Traduction par Mme Hyacinthe de Ferrières.
Pigorau (1, 2, 3.p. 203-217).



CHAPITRE XI.


Un coup-d’œil suffit à Catherine pour lui faire voir que cet appartement ne ressemblait en rien à celui dont Henri lui avait fait la description : il n’était pas très-grand et il n’avait ni tapisseries à grands personnages, ni tentures de velours. Un joli papier décorait les murs, un tapis couvrait le parquet ; les fenêtres n’étaient ni plus antiques, ni plus modernes que celles du salon ; les meubles, quoiqu’ils ne fussent pas du dernier goût, étaient beaux et commodes. La chambre en général semblait très-soignée. L’esprit de Catherine fut à l’instant tranquillisé sur ce point. Elle résolut de ne pas perdre son tems à examiner chaque objet en détail, dans la crainte de désobliger le Général, en se faisant attendre. Elle s’était hâtée de se déshabiller ; elle se disposait à ouvrir sa malle pour y prendre ce qui était nécessaire à sa toilette, lorsque tout-à-coup ses regards tombèrent sur un grand et large coffre, posé à terre, à l’un des côtés de la cheminée. À cette vue, elle s’arrêta ; oubliant tout le reste, elle demeura immobile, les yeux attachés sur ce coffre. Une foule de pensées vinrent l’assaillir. Quelle chose étrange ! Devais-je m’attendre à en trouver de semblables ? Un grand coffre noir ! Que contient-il ? Comment est-il placé ici ? Il est derrière les autres meubles, comme si on eût voulu le cacher ! Il faut que je regarde dedans. Quoiqu’il m’en coûte il le faut et de suite pendant qu’il fait jour. Si j’attends le soir, ma lumière peut s’éteindre ! Elle s’approche, elle l’examine soigneusement. Il était de cèdre ; il était habilement travaillé en marqueterie de bois brun ; il était élevé à un pied de terre et posé sur un soutien bien sculpté. La serrure était d’argent noirci par le tems, à chaque angle il y avait eu de belles garnitures en argent ; mais il n’en restait plus que quelques morceaux ; au milieu du couvercle était un chiffre mystérieux du même métal. Catherine se baissa aussitôt pour l’examiner ; elle ne put parvenir à découvrir avec certitude aucune lettre, de quelque côté qu’elle le regardât ; elle ne put y découvrir un T… Ne devait-il pas lui paraître bien extraordinaire, que quelque meuble dans cette maison pût porter un autre chiffre ? Quelles étranges conjectures devait-elle faire ? Si ce coffre n’appartenait pas originairement à la famille Tilney, par quelle voie extraordinaire, par quel singulier événement se trouvait-il chez le Général et placé en cet endroit ?

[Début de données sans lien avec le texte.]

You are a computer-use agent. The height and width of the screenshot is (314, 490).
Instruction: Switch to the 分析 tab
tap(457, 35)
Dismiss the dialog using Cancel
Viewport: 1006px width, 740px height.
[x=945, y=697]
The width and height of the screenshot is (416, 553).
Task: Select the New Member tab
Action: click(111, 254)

Sa curiosité, qui n’était pas sans crainte, augmentait toujours ; elle résolut de la satisfaire, quoiqu’il en pût arriver, et de voir ce que ce coffre contenait ; elle porta une main tremblante sur le fermoir de la serrure ; après beaucoup d’efforts et de difficultés, elle était parvenue à soulever le couvercle à la hauteur de deux doigts, quand un coup frappé à la porte de sa chambre l’arrêta ; elle laissa échapper le couvercle, qui retomba avec bruit. L’importune qui arrivait si mal-à-propos était la femme de chambre de Miss Tilney, que celle-ci lui envoyait. Catherine la remercia et la congédia de suite ; mais pensant à la nécessité où elle était de s’habiller promptement, elle fut forcée, en dépit de sa curiosité, de songer à sa toilette, sans perdre un moment. Pendant qu’elle y travaillait, ses pensées, ses regards avaient sans cesse pour objet ce coffre, si bien fait pour l’occuper et l’alarmer. Quoiqu’elle ne cédât pas encore à la tentation de faire un second essai pour l’ouvrir, elle revint plus d’une fois de son côté. Après avoir passé sa robe et presque fini sa toilette, elle crut pouvoir contenter son impatiente curiosité : un moment peut lui suffire ; puisqu’elle a déjà commencé à ouvrir le coffre, elle peut donc espérer de l’ouvrir entièrement, malgré les difficultés qu’il présente. Elle emploie toutes ses forces, et ce n’est plus en vain ; le lourd couvercle cède ; elle parvient à le jeter contre le mur. Et quel fut son étonnement, quand elle vit que ce coffre mystérieux qu’elle était parvenue à ouvrir avec tant de peines, ne renfermait qu’une courte-pointe de coton blanc, proprement pliée et posée dans le fond.

Elle était droite devant ce coffre, et rouge de honte et de surprise, quand Miss Tilney, désirant savoir si son amie était prête, entra dans sa chambre et ajouta par sa présence une peine de plus à celles de la pauvre Catherine, qui souffrait de voir un témoin de son indiscrète curiosité, et de penser que ce témoin ne manquerait pas d’attribuer à cette curiosité l’emploi du tems qui s’était déjà écoulé.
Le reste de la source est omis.